## Records for this exercise

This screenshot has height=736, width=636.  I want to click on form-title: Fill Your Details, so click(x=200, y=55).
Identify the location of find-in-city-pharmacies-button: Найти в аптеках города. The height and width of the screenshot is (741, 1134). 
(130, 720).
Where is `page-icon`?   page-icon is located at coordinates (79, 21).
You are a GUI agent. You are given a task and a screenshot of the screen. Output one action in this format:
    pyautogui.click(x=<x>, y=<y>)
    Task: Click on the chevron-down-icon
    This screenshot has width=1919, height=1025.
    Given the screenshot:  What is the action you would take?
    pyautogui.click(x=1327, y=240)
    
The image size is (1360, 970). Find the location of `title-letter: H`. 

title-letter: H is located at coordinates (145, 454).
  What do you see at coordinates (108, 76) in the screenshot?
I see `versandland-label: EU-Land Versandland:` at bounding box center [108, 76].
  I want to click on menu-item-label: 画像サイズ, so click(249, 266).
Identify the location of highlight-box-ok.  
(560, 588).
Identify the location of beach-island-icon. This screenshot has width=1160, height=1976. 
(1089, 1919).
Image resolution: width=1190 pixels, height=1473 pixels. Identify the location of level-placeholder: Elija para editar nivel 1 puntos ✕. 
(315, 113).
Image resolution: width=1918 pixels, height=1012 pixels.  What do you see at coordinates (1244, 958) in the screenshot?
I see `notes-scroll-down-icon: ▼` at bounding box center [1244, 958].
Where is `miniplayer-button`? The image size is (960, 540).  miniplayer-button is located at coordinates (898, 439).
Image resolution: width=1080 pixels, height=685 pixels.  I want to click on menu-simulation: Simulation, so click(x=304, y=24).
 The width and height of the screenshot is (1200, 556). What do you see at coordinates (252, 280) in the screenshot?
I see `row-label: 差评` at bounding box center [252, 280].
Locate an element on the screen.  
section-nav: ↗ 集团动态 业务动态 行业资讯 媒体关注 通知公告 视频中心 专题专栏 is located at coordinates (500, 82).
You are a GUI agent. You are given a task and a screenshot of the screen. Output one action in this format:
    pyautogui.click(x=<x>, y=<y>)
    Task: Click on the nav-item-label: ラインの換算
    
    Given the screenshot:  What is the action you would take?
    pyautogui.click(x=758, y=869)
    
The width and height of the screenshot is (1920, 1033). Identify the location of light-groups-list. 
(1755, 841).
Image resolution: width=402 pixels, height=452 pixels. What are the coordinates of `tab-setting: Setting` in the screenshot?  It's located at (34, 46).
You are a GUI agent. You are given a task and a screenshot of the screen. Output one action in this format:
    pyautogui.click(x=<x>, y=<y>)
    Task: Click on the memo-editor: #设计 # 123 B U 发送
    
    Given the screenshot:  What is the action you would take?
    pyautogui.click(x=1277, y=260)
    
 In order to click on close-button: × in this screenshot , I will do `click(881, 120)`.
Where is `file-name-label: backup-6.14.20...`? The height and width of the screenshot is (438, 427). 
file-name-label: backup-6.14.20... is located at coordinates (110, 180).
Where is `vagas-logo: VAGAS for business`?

## Exercise instructions
Recast every line of the listing above as a Markdown table with the columns No. and Line, numbering the rows in order. Leave out the blank lines.

## Answer to the exercise
| No. | Line |
|---|---|
| 1 | This screenshot has height=736, width=636.  I want to click on form-title: Fill Your Details, so click(x=200, y=55). |
| 2 | Identify the location of find-in-city-pharmacies-button: Найти в аптеках города. The height and width of the screenshot is (741, 1134).  |
| 3 | (130, 720). |
| 4 | Where is `page-icon`?   page-icon is located at coordinates (79, 21). |
| 5 | You are a GUI agent. You are given a task and a screenshot of the screen. Output one action in this format: |
| 6 |     pyautogui.click(x=<x>, y=<y>) |
| 7 |     Task: Click on the chevron-down-icon |
| 8 |     This screenshot has width=1919, height=1025. |
| 9 |     Given the screenshot:  What is the action you would take? |
| 10 |     pyautogui.click(x=1327, y=240) |
| 11 | The image size is (1360, 970). Find the location of `title-letter: H`.  |
| 12 | title-letter: H is located at coordinates (145, 454). |
| 13 |   What do you see at coordinates (108, 76) in the screenshot? |
| 14 | I see `versandland-label: EU-Land Versandland:` at bounding box center [108, 76]. |
| 15 |   I want to click on menu-item-label: 画像サイズ, so click(249, 266). |
| 16 | Identify the location of highlight-box-ok.   |
| 17 | (560, 588). |
| 18 | Identify the location of beach-island-icon. This screenshot has width=1160, height=1976.  |
| 19 | (1089, 1919). |
| 20 | Image resolution: width=1190 pixels, height=1473 pixels. Identify the location of level-placeholder: Elija para editar nivel 1 puntos ✕.  |
| 21 | (315, 113). |
| 22 | Image resolution: width=1918 pixels, height=1012 pixels.  What do you see at coordinates (1244, 958) in the screenshot? |
| 23 | I see `notes-scroll-down-icon: ▼` at bounding box center [1244, 958]. |
| 24 | Where is `miniplayer-button`? The image size is (960, 540).  miniplayer-button is located at coordinates (898, 439). |
| 25 | Image resolution: width=1080 pixels, height=685 pixels.  I want to click on menu-simulation: Simulation, so click(x=304, y=24). |
| 26 |  The width and height of the screenshot is (1200, 556). What do you see at coordinates (252, 280) in the screenshot? |
| 27 | I see `row-label: 差评` at bounding box center [252, 280]. |
| 28 | Locate an element on the screen.   |
| 29 | section-nav: ↗ 集团动态 业务动态 行业资讯 媒体关注 通知公告 视频中心 专题专栏 is located at coordinates (500, 82). |
| 30 | You are a GUI agent. You are given a task and a screenshot of the screen. Output one action in this format: |
| 31 |     pyautogui.click(x=<x>, y=<y>) |
| 32 |     Task: Click on the nav-item-label: ラインの換算 |
| 33 |     Given the screenshot:  What is the action you would take? |
| 34 |     pyautogui.click(x=758, y=869) |
| 35 | The width and height of the screenshot is (1920, 1033). Identify the location of light-groups-list.  |
| 36 | (1755, 841). |
| 37 | Image resolution: width=402 pixels, height=452 pixels. What are the coordinates of `tab-setting: Setting` in the screenshot?  It's located at (34, 46). |
| 38 | You are a GUI agent. You are given a task and a screenshot of the screen. Output one action in this format: |
| 39 |     pyautogui.click(x=<x>, y=<y>) |
| 40 |     Task: Click on the memo-editor: #设计 # 123 B U 发送 |
| 41 |     Given the screenshot:  What is the action you would take? |
| 42 |     pyautogui.click(x=1277, y=260) |
| 43 |  In order to click on close-button: × in this screenshot , I will do `click(881, 120)`. |
| 44 | Where is `file-name-label: backup-6.14.20...`? The height and width of the screenshot is (438, 427).  |
| 45 | file-name-label: backup-6.14.20... is located at coordinates (110, 180). |
| 46 | Where is `vagas-logo: VAGAS for business`? |